Während ich mich bei den ersten beiden Fragen ganz passabel über Wasser gehalten habe – wie ich finde – wird der Kahn jetzt langsam (aber sicher) kentern und dann vielleicht sogar untergehen. Doch genug Semannsmetaphorik. Diese Frage ist für mich persönlich die wichtigste von allen. Warum? Weil sie am meisten Auswirkungen auf mein Leben hat.

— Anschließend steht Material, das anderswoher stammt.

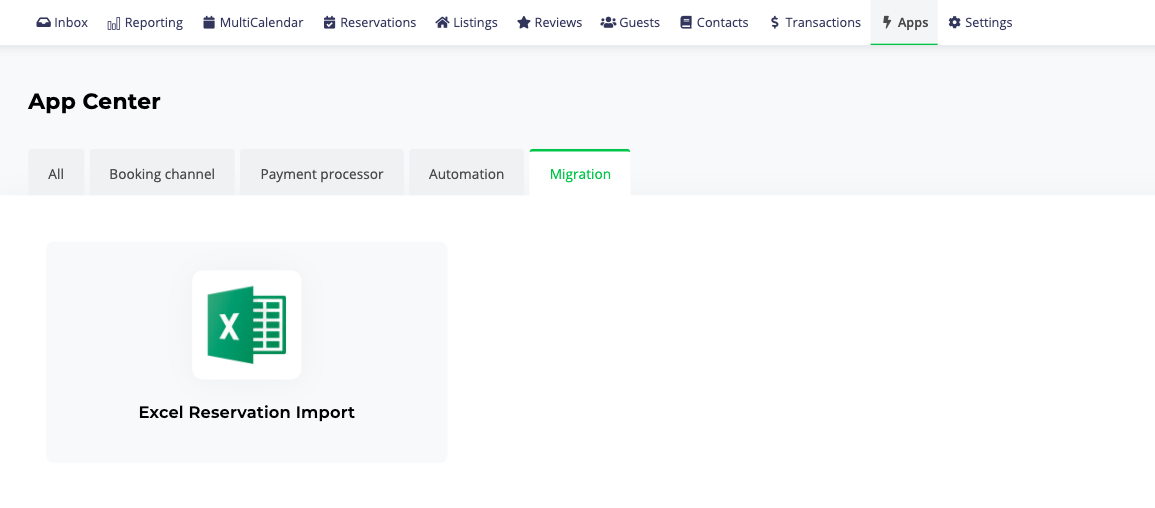Open the Payment processor tab
Screen dimensions: 1155x508
pyautogui.click(x=322, y=174)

Wie in meinem damaligen Beitrag beschrieben, wünsche ich mir, dass meine Freundschaften möglichst ausgeglichen sind. Also, dass ich und mein Gegenüber optimalerweise ähnliche Erwartungen aneinander haben und diese auch gegenseitig mitteilen. Nur dann kann es gelingen, einer Freundschaft überhaupt gerecht zu werden. Alles andere ist sehr vage. Ich versuche immer wieder darauf zu achten, dass all meine Freundschaften in einem Gleichgewicht sind. Aber gelingt mir das? Höchstens ansatzweise. Deshalb hoffe ich, dass sich meine Freunde mein Versagen nicht zu sehr zu Herzen nehmen und dass es am Ende reicht, ein paar wenige, aber dafür wertvolle Freundschaften zu haben.


by spaghettihirn

Das Beitragsfoto kommt von Helena Lopes.